Hate is a strong word, but justified, I feel, for several circumstances: 8am lectures, Pret coffee (sorry), and influencer-era #girlboss feminism.

I have a visceral reaction to hearing people define feminism as “gender equality” or language feminism in terms of “empowerment” and choice. So, for the second instalment of my column, I’d like to explore how we got here – how the decades-long process of the neoliberalisation of feminism has watered feminism down so that it no longer threatens the status quo.

A movement which should stand for the liberation of all misogyny-affected people from the patriarchy has become a movement championing equality under the patriarchy. A movement that once prioritised social solidarity and mass mobilisation now promotes individual achievement and careerism in the name of “empowerment.” A movement once critical of capitalism has become subservient to it.

The neoliberalisation of feminism began in the late twentieth century. The second wave of feminism started out as a critique of the role of women in postwar, state-managed capitalist society. Yet around the time that the second wave of feminism was arising, so was neoliberalism.

Neoliberalism championed freedom, individual achievement, and self-optimisation. As women were granted greater freedom and autonomy through participation in the free market, second wave feminists began to view liberalism as the way forward for feminism. 

In becoming entangled with neoliberalism, however, certain tenets of feminism started to become the justification for new forms of exploitation.

As a reaction to the political vision of postwar, state-managed capitalist society (which placed class inequality above all other forms of oppression), feminism emphasised “non-economic” oppression and rightly challenged the cultural construction of gender. Yet as feminism turned to identity politics, it seemed to abandon its attention to the political economy. 
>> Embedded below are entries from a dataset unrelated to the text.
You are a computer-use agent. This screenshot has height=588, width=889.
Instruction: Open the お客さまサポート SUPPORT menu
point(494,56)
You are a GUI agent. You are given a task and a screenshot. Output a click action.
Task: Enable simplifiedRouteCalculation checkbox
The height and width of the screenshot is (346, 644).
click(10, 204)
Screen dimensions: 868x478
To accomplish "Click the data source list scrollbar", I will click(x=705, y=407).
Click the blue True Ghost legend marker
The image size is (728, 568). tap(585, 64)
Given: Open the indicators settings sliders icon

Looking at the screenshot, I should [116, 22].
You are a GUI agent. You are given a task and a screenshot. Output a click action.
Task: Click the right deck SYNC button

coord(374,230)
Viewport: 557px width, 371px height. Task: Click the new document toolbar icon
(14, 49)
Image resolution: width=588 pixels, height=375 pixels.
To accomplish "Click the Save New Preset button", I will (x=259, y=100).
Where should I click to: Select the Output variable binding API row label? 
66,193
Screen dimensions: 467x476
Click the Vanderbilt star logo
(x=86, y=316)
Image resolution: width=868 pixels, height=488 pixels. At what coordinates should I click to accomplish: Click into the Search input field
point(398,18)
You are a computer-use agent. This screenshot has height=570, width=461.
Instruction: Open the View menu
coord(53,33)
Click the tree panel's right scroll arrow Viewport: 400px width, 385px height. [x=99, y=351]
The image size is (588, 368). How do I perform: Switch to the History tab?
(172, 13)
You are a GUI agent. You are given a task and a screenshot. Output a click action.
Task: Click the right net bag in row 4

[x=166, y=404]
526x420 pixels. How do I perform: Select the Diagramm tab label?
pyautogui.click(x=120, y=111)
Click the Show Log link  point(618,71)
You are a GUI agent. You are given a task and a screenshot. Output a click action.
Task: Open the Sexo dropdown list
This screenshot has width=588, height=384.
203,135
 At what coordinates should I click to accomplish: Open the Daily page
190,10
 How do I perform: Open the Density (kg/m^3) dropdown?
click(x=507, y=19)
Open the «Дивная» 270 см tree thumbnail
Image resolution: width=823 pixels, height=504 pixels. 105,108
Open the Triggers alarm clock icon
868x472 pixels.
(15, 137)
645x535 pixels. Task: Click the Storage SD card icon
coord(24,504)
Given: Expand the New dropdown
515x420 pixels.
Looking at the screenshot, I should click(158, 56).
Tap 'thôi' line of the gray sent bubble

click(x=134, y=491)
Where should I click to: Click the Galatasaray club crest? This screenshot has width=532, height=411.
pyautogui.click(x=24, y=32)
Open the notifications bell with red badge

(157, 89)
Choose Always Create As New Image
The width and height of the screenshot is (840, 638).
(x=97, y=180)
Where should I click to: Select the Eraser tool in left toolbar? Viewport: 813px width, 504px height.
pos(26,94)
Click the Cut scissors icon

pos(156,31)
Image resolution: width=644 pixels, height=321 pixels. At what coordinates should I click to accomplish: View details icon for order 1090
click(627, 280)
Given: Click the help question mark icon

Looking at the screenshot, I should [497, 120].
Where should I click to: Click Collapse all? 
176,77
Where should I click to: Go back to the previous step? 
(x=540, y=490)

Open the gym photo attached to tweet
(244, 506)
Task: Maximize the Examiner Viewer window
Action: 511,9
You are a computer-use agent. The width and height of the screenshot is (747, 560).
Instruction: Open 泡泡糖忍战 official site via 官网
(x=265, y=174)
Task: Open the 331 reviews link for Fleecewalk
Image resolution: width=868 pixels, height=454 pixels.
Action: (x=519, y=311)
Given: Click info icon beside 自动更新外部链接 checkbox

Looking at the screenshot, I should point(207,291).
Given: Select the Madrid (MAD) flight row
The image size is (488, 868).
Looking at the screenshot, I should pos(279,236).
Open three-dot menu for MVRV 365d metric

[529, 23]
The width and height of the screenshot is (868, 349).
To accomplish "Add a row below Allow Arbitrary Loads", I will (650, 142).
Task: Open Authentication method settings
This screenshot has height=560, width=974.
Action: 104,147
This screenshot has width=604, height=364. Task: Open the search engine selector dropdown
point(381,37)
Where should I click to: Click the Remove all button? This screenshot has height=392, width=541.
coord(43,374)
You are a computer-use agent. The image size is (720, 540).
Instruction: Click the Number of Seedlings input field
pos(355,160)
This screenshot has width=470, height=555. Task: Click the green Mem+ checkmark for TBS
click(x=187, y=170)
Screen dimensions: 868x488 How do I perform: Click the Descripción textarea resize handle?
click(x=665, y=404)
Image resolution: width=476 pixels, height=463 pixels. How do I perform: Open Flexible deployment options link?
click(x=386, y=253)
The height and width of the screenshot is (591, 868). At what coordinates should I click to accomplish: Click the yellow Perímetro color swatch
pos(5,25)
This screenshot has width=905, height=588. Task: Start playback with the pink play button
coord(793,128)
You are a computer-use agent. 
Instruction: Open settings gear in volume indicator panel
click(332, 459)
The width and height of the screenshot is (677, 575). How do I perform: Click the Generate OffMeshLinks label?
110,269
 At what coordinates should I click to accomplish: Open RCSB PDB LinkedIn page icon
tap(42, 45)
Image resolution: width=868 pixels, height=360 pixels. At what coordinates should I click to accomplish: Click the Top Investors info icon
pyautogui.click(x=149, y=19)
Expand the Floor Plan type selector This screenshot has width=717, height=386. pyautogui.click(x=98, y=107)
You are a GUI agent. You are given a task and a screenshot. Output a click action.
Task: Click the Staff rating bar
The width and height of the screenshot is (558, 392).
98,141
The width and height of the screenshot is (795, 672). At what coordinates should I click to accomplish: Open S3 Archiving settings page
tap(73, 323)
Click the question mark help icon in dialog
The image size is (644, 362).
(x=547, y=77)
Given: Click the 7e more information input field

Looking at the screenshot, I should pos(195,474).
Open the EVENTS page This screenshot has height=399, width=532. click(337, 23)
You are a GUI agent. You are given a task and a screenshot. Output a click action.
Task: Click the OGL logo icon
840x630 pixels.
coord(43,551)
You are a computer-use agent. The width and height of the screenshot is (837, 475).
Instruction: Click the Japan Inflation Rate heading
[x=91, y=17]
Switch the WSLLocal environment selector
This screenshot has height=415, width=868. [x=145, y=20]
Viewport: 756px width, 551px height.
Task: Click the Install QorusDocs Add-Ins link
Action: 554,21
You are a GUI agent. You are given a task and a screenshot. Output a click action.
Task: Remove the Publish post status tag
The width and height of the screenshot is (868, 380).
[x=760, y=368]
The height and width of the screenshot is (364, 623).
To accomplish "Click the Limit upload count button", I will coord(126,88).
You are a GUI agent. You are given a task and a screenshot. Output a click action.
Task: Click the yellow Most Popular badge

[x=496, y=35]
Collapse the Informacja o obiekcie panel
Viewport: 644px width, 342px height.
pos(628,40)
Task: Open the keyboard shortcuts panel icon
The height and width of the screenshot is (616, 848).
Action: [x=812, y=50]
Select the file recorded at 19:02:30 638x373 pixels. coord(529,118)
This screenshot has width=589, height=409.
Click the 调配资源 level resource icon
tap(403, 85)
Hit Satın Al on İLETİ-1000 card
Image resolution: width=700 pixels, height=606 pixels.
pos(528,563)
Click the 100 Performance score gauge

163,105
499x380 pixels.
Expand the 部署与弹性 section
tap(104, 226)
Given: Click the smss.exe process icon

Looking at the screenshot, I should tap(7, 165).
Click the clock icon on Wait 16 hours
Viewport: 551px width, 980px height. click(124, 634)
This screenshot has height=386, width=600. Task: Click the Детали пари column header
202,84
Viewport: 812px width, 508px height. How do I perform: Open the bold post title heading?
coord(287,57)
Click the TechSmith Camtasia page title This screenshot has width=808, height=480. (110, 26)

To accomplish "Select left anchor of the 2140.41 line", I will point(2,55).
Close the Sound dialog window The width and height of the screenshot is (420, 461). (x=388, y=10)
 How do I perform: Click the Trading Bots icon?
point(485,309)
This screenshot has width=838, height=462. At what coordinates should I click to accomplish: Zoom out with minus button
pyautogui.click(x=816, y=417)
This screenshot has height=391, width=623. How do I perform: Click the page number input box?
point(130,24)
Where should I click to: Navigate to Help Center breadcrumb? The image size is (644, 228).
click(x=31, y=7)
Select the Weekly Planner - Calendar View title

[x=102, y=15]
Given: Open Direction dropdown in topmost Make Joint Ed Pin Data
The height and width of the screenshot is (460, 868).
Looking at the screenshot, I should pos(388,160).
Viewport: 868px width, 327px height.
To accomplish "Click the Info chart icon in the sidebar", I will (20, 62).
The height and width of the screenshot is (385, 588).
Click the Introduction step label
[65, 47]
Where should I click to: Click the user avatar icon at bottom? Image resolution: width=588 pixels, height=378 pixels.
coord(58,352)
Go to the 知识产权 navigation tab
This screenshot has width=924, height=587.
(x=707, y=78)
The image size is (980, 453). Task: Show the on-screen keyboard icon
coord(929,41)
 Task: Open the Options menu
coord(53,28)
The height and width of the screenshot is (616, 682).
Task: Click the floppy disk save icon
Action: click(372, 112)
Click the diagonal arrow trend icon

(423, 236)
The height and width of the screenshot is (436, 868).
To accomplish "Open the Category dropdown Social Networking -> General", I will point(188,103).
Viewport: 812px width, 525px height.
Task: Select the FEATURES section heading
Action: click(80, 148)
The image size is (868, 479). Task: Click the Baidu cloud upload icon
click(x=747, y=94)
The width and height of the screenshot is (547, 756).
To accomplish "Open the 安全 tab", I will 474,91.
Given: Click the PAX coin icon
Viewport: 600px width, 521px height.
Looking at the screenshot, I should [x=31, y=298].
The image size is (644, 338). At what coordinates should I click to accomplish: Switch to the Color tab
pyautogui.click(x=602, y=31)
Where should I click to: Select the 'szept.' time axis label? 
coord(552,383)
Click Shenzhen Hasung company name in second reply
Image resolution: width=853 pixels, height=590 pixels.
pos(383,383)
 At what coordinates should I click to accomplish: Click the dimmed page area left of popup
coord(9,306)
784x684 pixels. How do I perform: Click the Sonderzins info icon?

Yet as bell hooks articulated in Feminist Theory: From Margin to Center, the fight for equality under the current social systems would only result in gender equality between those of the same race and class statuses. So, while for upper class white women, gender equality under neoliberalism meant acquiring the same status as some of the most powerful men in society, this was not the case for neither women of colour nor poor women, for example, who were acutely aware of how systems of capitalism and white supremacy had oppressed the men in their lives. 

The nail in the coffin, though, was the development of choice politics: the idea that a woman’s autonomous choice is the ultimate expression of her personal freedom – and thus, any choice made by a woman must be empowering. The redefining of choice as a feminist act enabled neoliberalism to frame women’s enhanced ability to participate in the free market as liberating, irrespective of the realities underpinning the new ideal: rising poverty, declining living standards, decreased job security and wage levels, and so on.

Women should, of course, be able to make their own choices. But neoliberal feminism places importance only on the making of a choice – no critical thinking nor scrutiny is applied to this choice. For example, in a world in which one in three women will experience sexual and/or physical violence, and despite evidence of higher sexist and rape-accepting attitudes among males who watch porn, liberal feminism maintains that sexual violence depicted in porn is an empowered choice for women, simply because porn actresses have made the choice to be in the porn shoot. 

Essentially, under liberal feminism, a woman making a problematic choice is still considered a bona fide feminist act, which speaks to the individualist nature of this mainstream feminist movement.

The solution? Feminism that is both intersectional and radical. Integrating the struggle for women’s liberation with the struggle for economic and racial justice. Materialist feminism. Gender abolition. A radical re-ordering of society to dismantle the gender class system and eliminate misogyny in all contexts. 

Feminism must not be about equality; it must be about liberation.